SOURCE TEXT >>
Naeem Haroon, Wong Nicholas C, Chatterton Zac, Hong Matthew K H, Pedersen John S, Corcoran Niall M, Hovens Christopher M, Macintyre Geoff
NICTA Victoria Research Laboratory, Department of Electrical and Electronic Engineering, The University of Melbourne, Parkville, Victoria 3010, Australia.
BMC Genomics. 2014 Jan 22;15(1):51. doi: 10.1186/1471-2164-15-51.
The Illumina HumanMethylation450 BeadChip (HM450K) measures the DNA methylation of 485,512 CpGs in the human genome. The technology relies on hybridization of genomic fragments to probes on the chip. However, certain genomic factors may compromise the ability to measure methylation using the array such as single nucleotide polymorphisms (SNPs), small insertions and deletions (INDELs), repetitive DNA, and regions with reduced genomic complexity. Currently, there is no clear method or pipeline for determining which of the probes on the HM450K bead array should be retained for subsequent analysis in light of these issues.

YOUR GOAL >>
Can you print the HM450K text verbatim, starting at the words "BMC Genomics. 2014" and stopping after "of these issues."?

DATA >>

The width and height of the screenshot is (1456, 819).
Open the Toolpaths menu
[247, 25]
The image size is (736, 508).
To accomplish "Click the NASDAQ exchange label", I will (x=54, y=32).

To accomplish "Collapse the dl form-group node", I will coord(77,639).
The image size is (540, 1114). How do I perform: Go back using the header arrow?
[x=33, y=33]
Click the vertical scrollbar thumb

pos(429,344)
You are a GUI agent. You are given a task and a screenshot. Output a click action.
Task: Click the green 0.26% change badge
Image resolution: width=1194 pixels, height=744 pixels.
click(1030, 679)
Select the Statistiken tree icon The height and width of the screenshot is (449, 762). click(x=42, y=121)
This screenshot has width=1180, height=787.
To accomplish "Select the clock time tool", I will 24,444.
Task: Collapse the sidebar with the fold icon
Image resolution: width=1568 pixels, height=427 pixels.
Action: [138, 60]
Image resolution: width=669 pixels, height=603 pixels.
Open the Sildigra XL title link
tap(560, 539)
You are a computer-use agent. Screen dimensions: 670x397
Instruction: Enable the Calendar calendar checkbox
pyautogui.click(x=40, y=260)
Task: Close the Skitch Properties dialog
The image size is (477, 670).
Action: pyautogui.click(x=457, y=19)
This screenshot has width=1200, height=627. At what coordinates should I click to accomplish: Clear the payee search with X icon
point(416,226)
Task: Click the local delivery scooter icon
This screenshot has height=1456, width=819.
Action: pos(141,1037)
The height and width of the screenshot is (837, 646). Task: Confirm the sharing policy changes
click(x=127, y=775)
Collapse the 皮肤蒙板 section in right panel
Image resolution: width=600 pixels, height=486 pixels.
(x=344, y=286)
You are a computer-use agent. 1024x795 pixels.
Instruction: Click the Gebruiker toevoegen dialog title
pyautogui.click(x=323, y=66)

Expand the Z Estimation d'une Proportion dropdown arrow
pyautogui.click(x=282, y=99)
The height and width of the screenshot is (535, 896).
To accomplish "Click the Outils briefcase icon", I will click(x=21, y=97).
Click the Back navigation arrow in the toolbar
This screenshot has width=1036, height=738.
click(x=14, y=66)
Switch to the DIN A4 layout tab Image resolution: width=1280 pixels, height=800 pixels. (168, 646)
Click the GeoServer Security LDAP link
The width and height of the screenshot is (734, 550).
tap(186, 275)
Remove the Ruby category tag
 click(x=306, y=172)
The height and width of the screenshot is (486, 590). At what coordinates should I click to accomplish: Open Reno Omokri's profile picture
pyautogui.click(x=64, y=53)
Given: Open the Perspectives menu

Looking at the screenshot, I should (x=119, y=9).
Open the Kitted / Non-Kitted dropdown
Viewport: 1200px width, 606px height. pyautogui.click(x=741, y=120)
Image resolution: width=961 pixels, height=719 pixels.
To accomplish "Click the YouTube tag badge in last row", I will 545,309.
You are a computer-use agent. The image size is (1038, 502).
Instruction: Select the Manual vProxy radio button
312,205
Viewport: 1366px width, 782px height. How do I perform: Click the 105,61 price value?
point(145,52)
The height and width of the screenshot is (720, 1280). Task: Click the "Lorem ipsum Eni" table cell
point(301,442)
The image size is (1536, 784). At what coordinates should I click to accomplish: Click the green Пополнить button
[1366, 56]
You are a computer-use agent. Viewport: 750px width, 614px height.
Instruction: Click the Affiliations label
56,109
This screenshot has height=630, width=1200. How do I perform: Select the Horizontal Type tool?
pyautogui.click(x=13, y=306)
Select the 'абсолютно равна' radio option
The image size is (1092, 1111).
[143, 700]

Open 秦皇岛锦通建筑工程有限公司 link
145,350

REPLY TO THE EXERCISE >>
BMC Genomics. 2014 Jan 22;15(1):51. doi: 10.1186/1471-2164-15-51.
The Illumina HumanMethylation450 BeadChip (HM450K) measures the DNA methylation of 485,512 CpGs in the human genome. The technology relies on hybridization of genomic fragments to probes on the chip. However, certain genomic factors may compromise the ability to measure methylation using the array such as single nucleotide polymorphisms (SNPs), small insertions and deletions (INDELs), repetitive DNA, and regions with reduced genomic complexity. Currently, there is no clear method or pipeline for determining which of the probes on the HM450K bead array should be retained for subsequent analysis in light of these issues.